You started this chapter with IVF in the O(√N) slot and the question of whether O(log N) was reachable for ANN. You end with HNSW: a hierarchical graph that scales logarithmically, a build that is one-vector-at-a-time but one-shot, three knobs (M, efConstruction, efSearch) that map cleanly to memory, build time, and per-query recall. The mental model is a road network — highways at the top, district roads at the bottom, greedy navigation at every level. The next chapter takes the other axis seriously: Product Quantization compresses each vector from 3 KB to 32 bytes, making billion-scale HNSW or IVF affordable on a single machine. Together with HNSW, PQ closes the gap between "small enough to fit in RAM" and "every embedding you will ever produce".

References

Malkov, Yashunin — Efficient and robust approximate nearest neighbor search using Hierarchical Navigable Small World graphs (2016/2018). The original HNSW paper. Section 4 is the algorithm; Appendix A is the diversity heuristic.

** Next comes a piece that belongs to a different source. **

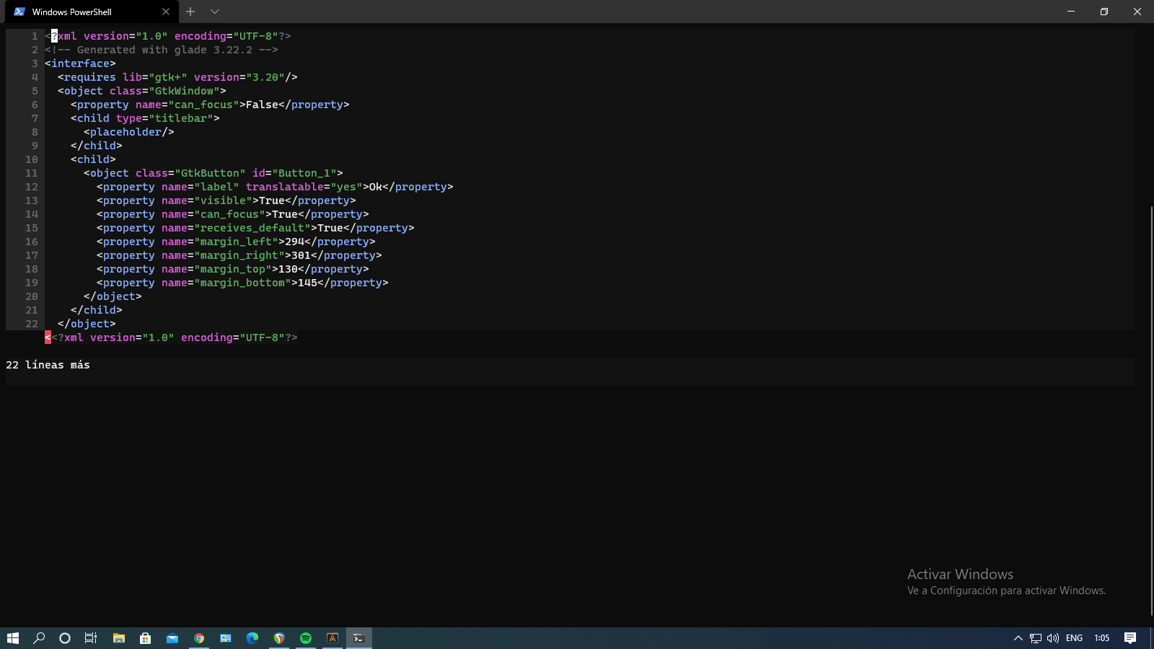Image resolution: width=1154 pixels, height=649 pixels.
Task: Click the 'Ve a Configuración para activar Windows' link
Action: 1006,590
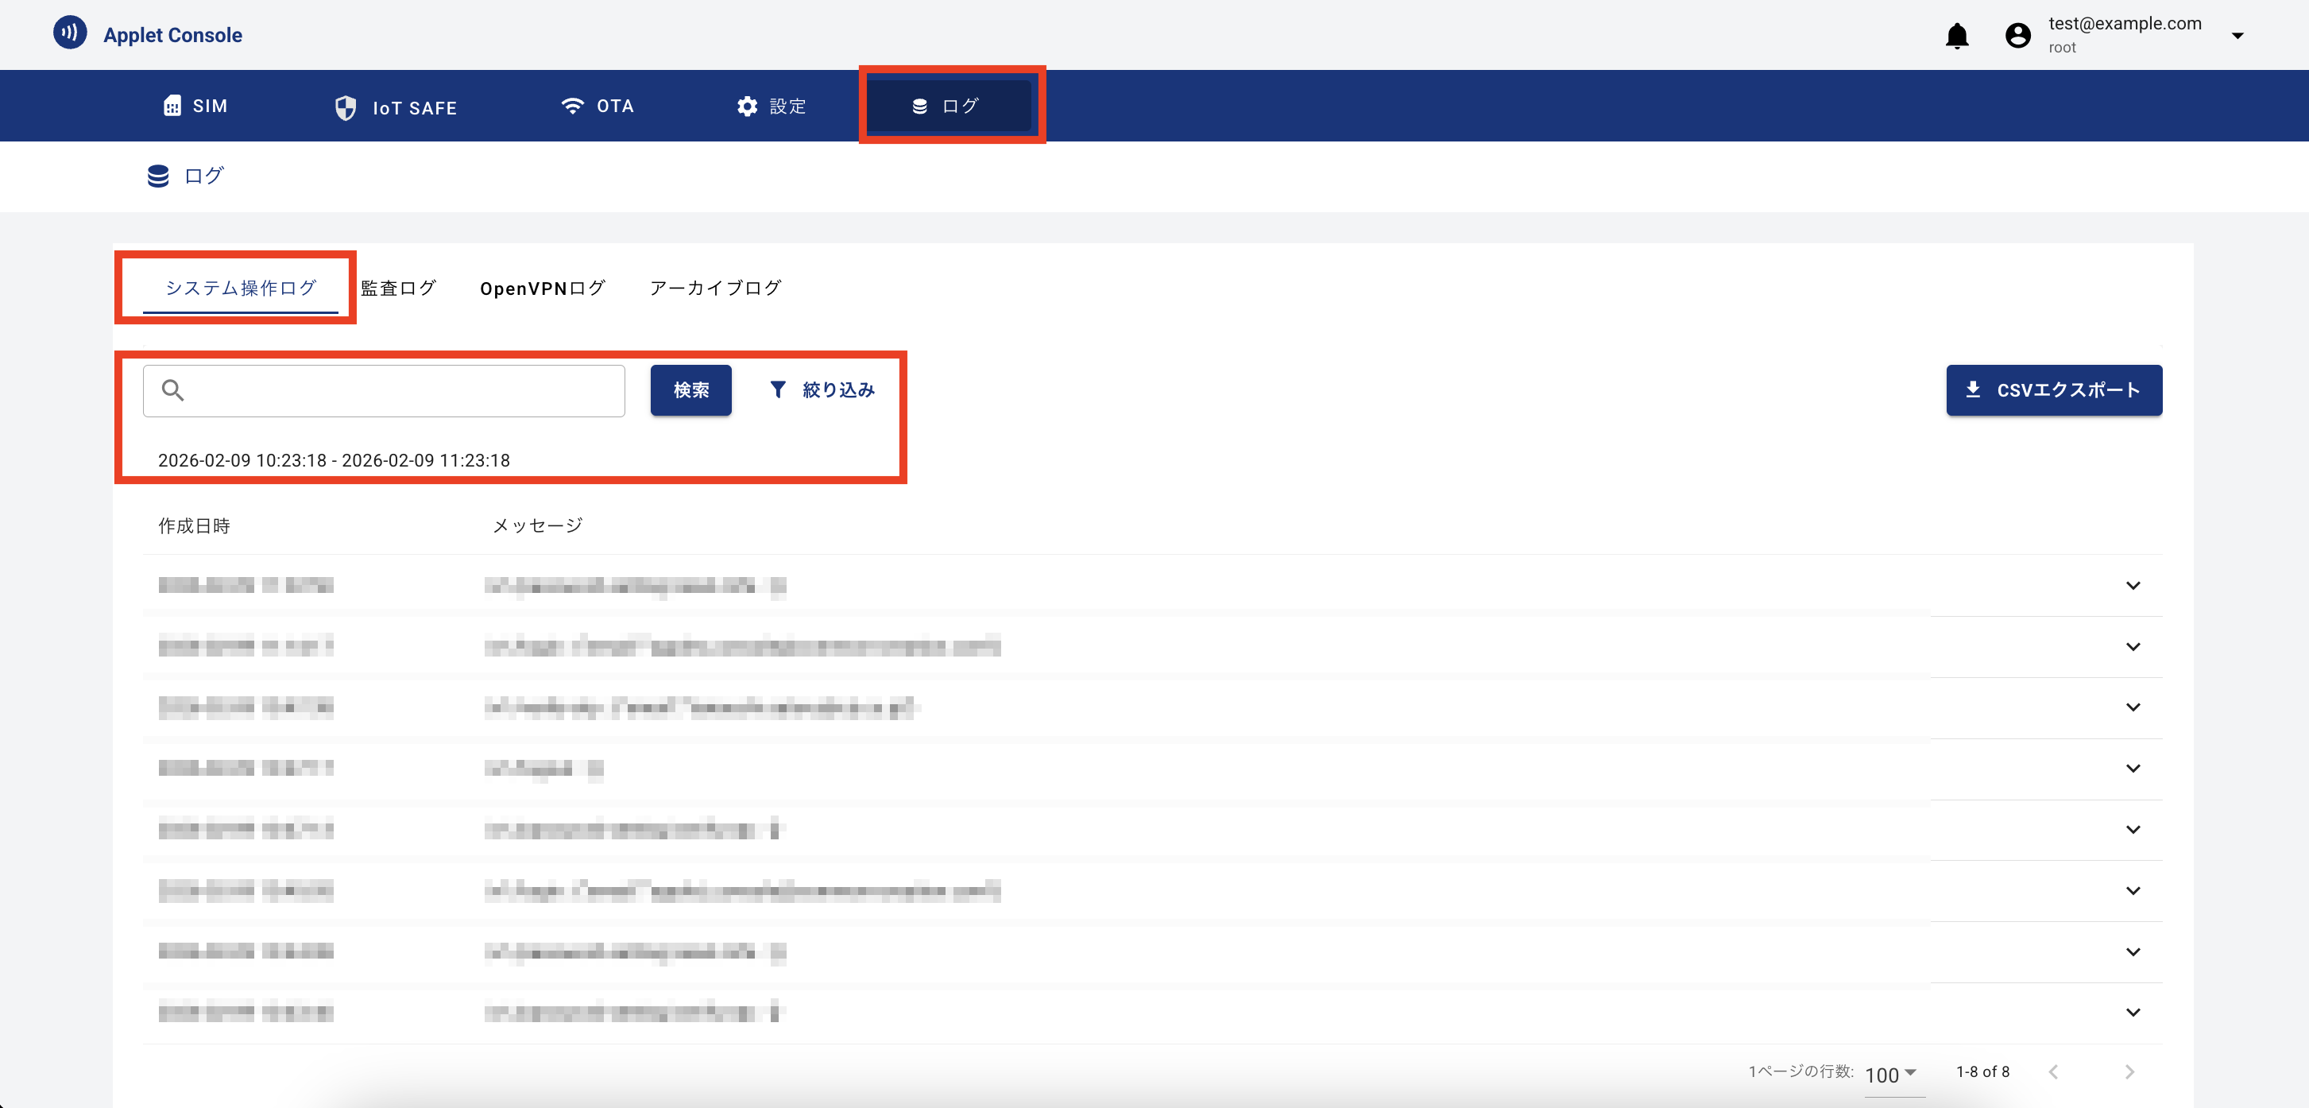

hnswlib — reference implementation. Header-only C++ with Python bindings, by the original authors. The implementation every other library copies from.
FAISS HNSW documentation. Practitioner reference for IndexHNSWFlat, IndexHNSWSQ, and IndexHNSWPQ.
Pinecone — HNSW explainer. Vendor-flavoured but well-illustrated walkthrough of HNSW with side-by-side comparisons against IVF and ScaNN.
Weaviate — HNSW deep dive. Production-focused notes on efConstruction, M, and operational pitfalls (deletions, rebuilds, filtered search).
Watts, Strogatz — Collective dynamics of 'small-world' networks (1998). The foundational paper on small-world graphs; the structural property HNSW exploits.